The BLM proposes decreasing the current population of roughly 86,000 wild horses and burros to the “appropriate management level” of 26,715 between 2024 and 2030 by rounding them up for birth control, sterilization, euthanasia and sale.

While the BLM argues that due to limited forage and water, the “most inhumane and costly solution is to continue to take no decisive action,” wild horse advocates claim the agency is exaggerating problems to make room for livestock.

Groups such as the American Wild Horse Campaign hope that despite BLM’s recommendations, Congress will retain existing restrictions on killing wild horses or selling them for slaughter.

“We do think Congress realizes the American people are strongly opposed to killing our iconic wild horses and burros,” said Suzanne Roy, the nonprofit’s executive director.

According to BLM, wild horses and burros have displaced native species — including sage grouse, pronghorn, deer, elk, and bighorn sheep — while areas they inhabit are more vulnerable to invasive species.

Caring for about 46,000 wild horses that were removed from rangelands and haven’t been adopted will cost the government $1 billion over the course of their lives in holding facilities, the agency said.

These considerations have led BLM to submit the following four options in its report:

• Under option 1, the “appropriate management level,” or AML, of 26,715 wild horses and burros would be achieved in eight years by using “all legal authorities” of the Wild Free-Roaming Horses and Burros Act of 1971. More recently, Congress has curtailed use of sale without restriction — such as for slaughter — and euthanasia in appropriations bills, but this option would rely on those methods, as well as contraceptives and sterilization.

• Under option 2, the AML would be achieved in 10 years with birth control, such as Porcine Zona Pellucida or PZP treatments, and “minimal permanent sterilization of mares or stallions.” This option would involve increased costs for caring for wild horses in holding facilities and other off-range sites.

• Under option 3, the AML would be achieved in six years “using an aggressive removal operation in conjunction with sterilization of 3,000 mares and stallions gathered annually.” The BLM would also provide an incentive of up to $1,000 to adopt horses, which would be a high up-front cost but reduce expenses for holding facilities over the long term.

• Under option 4, the AML would be achieved in 12 years through sterilization and adoption incentives, with an emphasis on fertility control rather than moving horses to off-range sites.

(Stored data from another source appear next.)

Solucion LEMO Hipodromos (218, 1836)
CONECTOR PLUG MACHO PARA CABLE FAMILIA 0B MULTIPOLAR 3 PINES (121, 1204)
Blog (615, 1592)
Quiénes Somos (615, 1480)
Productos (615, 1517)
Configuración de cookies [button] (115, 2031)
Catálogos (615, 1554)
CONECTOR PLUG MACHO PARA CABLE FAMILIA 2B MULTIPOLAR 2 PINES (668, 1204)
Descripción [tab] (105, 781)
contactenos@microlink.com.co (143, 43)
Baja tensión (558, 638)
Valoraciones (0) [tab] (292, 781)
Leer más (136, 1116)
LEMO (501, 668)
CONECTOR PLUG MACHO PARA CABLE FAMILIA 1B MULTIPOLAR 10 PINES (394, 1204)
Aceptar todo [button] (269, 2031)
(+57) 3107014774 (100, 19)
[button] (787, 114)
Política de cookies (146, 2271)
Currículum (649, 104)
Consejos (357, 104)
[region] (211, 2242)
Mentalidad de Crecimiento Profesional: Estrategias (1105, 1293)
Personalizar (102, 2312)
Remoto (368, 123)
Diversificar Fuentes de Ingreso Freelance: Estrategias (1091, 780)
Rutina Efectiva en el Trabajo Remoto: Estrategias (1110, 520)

The Oregon Cattlemen’s Association believes the first option would be most effective, but the prospects of euthanasia and unrestricted sale will probably render it politically unfeasible, Sharp said.

“This has become a very political issue,” he said. “I don’t believe that’s going to happen.”

The fourth option will probably prove more palatable in terms of public sentiment, Sharp said.

The American Wild Horse Campaign supports “humane” birth control, such as PZP, but opposes the removal of ovaries and testicles because they’re “invasive, dangerous procedures” in an uncontrolled range environment, said Roy.

Permanent sterilization also interferes with hormones, “taking the wild out of wild horses” and basically turning them into pasture horses on federal land, she said.

While the Obama administration didn’t resolve the mismanagement of wild horses and continued roundups, it’s troubling the Trump administration has perpetuated these problems while also pushing for slaughter, Roy said.

A population of 26,715 wild horses and burros would be “basically extinction level” and is based on a calculation of AMLs that’s arbitrary, she said. “There’s literally no scientific basis for them.”